On its path from source w ear, the sound may get around or even through the listeners head. The head can account a significant attenuation as well as provides a filtering effect.

Pinna response

Pinna has a filtering effect on the sound. Higher frequencies are filtered by the pinna depending on the sound source location. The pinna response helps the listener to tell where the sound is coming form.

Shoulder echo

The human body reflects frequencies 1-3kHz causing echoes. The time delay of such an echoes depends on the elevation of the sound source. The shoulder echo has less important role in the process of sound source localization.

Head Motion

The head motion is a key factor that affects sound source localization. The higher the frequency of the sound is, the harder is to tell where the sound is coming from. This is because higher frequencies do not bent around object as much as lower frequencies do.
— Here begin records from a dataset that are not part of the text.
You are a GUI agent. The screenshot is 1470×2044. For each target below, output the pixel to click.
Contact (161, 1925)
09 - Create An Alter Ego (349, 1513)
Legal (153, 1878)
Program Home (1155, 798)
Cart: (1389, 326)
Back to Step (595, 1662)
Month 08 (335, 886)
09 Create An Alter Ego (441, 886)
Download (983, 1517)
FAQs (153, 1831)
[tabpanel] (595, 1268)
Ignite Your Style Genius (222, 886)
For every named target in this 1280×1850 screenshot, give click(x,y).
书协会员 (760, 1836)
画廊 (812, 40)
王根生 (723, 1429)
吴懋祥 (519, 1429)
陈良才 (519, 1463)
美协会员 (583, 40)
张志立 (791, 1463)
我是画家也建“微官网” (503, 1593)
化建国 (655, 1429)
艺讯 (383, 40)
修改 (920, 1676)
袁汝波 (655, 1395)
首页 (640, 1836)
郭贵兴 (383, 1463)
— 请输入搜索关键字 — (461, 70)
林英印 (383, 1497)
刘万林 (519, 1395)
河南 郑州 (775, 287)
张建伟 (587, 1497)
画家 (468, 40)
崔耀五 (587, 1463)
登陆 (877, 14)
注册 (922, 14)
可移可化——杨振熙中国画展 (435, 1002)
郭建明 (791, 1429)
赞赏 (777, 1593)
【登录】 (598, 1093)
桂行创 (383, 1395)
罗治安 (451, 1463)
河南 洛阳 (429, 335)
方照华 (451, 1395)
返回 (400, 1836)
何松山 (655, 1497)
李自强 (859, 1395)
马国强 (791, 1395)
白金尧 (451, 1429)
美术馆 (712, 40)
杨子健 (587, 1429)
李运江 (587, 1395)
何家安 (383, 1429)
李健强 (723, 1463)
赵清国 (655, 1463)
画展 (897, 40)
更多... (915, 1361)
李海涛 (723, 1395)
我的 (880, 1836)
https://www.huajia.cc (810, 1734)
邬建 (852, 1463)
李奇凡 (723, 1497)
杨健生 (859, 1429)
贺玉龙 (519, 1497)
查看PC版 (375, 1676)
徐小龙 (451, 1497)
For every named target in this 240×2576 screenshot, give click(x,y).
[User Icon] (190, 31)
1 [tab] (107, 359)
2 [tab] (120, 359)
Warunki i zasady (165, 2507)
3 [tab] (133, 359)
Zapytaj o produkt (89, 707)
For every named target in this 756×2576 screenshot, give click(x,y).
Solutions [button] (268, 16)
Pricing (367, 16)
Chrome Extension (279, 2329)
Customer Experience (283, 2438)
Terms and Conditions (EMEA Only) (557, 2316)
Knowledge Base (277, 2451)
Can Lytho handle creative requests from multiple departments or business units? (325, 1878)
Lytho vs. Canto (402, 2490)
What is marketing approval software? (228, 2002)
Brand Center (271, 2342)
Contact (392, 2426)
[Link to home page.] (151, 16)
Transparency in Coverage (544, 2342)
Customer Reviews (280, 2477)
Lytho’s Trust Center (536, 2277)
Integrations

Early echo response and reverberation

The sound reaching the ear does not come only from its source. Many echoes arise as the sound wave propagates through the environment.
Reverberation is perceived as a slowly decreasing sound that lasts after the original sound disappeared. It is caused by numerous echoes that can not be distinguished from each other and from the original sound. Early echo occurs in the first 50-100ms of sound life. Early echo response and reverberation is important for judgment of sound distance and direction.


Vision helps the listener to confirm the position of the sound source.

Any system that attempts to deliver 3D sound to its user should simulate cues mentioned above in order to achieve "real like" output.


Masking is (as defined by American Standards Association) the amount (or the process) by which the threshold of audibility for one sound is raised by the presence of another (masking) sound. Closely related to the masking is the term critical bands. A typical masking experiment might look like this: A short pulse of sine wave acts as the target (the sound that the listener is trying to hear) and the masker (the sound that is to mask the target) is a band of noise centered on the frequency of the target. The bandwidth of the noise is gradually widen without adding energy to the original band. The increased bandwidth causes more masking until a certain point where no more masking occurs. This bandwidth is called the critical band.